My objective is to help your get your BIND/NT running so that you can do the detailed configuration yourself.

Support

There isn't any BIND8 support offered here!! WYSIWYG rules, OK!

The Internet Software Consortium is responsible for BIND and runs an active BIND users mailing list. Join that list and ask away.

Above all, support yourself by buying "the cricket book" seen in the upper left of this page, DNS and BIND, 3rd edition, O'Reilly. This book is essential, is the bible for BIND 4 and 8.

If you appreciate this free site and plan to buy the book, I'd appreciate you clicking through to Amazon.com from my links here. Merci beaucoup.

By the way, if you plan to implement Win2000 DNS later, then you're maybe wondering about installing BIND/NT now, or, why buy the cricket book? Here's why:

I recently helped an ISP who was a little rusty on DNS to get BIND8/NT running as a slave to his Win2000 master DNS. It was my first encounter with Win2000 DNS, and I can say I wouldn't have understood anything if I hadn't already been familiar with BIND8 terminology and concepts. MS has used pretty much the same terms and provides the pretty much the same functionality in Win2000 DNS as you find in ISC BIND8.

So learning BIND8 on NT is not wasted time, quite the contrary. It smarts you up on industry-standard DNS terms and operations so you can resist the MS dumb down. I mean, ISC BIND is pervasive and you will have to deal with machines and people who do run it, sooner or later.

My brief W2K DNS experience indicated to me, personally, that I wouldn't want to manage a 1000 zones via MS Management Console and tabbed dialogs any more than I'd want to manage 1000 virtual HTTP servers via MMC (1000 of anything is obviously a database problem, not a GUI unsortable/unFINDable list problem), but to each his poison.

Key Points

  • BIND8 for NT uses the same text configuration files as BIND8 for Unix, so your Unix contacts will be right at home with BIND8/NT and/or they can help you with BIND8/NT.
    (Note: if you copy BIND config files from a *nix box to NT, be aware that *nix newline codes are not the same as NT newline codes. Not fatal, but you do have clean them up in Notepad or similar editor.s)

  • BIND 8 runs on NT4, server or workstation, with 32 megs RAM, as an NT service. 64 megs would be more comfortable, for sure.

  • If you already have a DNS running (NT's MS DNS or your upstream has been providing you DNS that you are bringing in-house), then you can "zone transfer" the zone files from another DNS to your BIND/NT master nameserver, saving a lot of typing and typo's.

  • BIND8/NT can serve as master or slave to Larry Kahn's NT4 BIND4, to MS NT4 DNS, or to MS Win2000 DNS, or IBM AIX, or just about any mfr's version of BIND.
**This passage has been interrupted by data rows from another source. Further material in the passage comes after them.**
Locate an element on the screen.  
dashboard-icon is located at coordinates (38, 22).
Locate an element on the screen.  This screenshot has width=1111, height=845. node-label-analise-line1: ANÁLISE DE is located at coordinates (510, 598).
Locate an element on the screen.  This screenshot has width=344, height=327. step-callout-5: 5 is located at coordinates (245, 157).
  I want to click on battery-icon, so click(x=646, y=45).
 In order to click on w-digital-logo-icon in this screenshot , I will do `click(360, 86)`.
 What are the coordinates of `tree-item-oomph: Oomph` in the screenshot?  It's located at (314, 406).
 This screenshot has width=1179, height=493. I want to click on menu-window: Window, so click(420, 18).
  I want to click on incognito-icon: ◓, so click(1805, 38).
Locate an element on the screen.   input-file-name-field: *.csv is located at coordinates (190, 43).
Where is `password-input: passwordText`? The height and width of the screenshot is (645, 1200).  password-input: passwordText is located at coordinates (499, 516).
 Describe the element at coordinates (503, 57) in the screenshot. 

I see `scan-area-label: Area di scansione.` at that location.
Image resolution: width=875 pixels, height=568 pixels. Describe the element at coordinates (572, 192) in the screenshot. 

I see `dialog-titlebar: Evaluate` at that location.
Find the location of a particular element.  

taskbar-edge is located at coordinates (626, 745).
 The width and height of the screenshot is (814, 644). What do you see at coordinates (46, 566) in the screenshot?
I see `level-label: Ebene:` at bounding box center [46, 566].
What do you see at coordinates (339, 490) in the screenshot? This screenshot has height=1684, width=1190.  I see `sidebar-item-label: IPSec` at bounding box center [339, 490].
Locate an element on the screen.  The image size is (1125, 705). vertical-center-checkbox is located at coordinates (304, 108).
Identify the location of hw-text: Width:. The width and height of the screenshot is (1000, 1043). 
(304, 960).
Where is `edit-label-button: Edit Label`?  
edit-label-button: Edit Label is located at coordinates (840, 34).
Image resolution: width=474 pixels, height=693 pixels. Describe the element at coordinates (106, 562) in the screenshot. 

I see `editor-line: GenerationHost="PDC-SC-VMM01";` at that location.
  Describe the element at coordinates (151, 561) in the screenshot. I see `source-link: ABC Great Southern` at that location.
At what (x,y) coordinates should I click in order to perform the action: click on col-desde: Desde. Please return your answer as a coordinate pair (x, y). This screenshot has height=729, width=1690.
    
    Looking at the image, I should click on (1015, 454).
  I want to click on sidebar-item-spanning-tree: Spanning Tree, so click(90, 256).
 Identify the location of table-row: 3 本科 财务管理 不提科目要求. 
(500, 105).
    Example:  At the ISP mentioned above, his Win2000 DNS NOTIFY's his BIND8/NT when he changes a zone's serial number on W2K. BIND8/NT responds to the NOTIFY and requests a zone transfer of the new zone file from W2K to the BIND/NT config directory. All of these two-way DNS interactions between W2K DNS and BIND8/NT worked smoothly and immediately.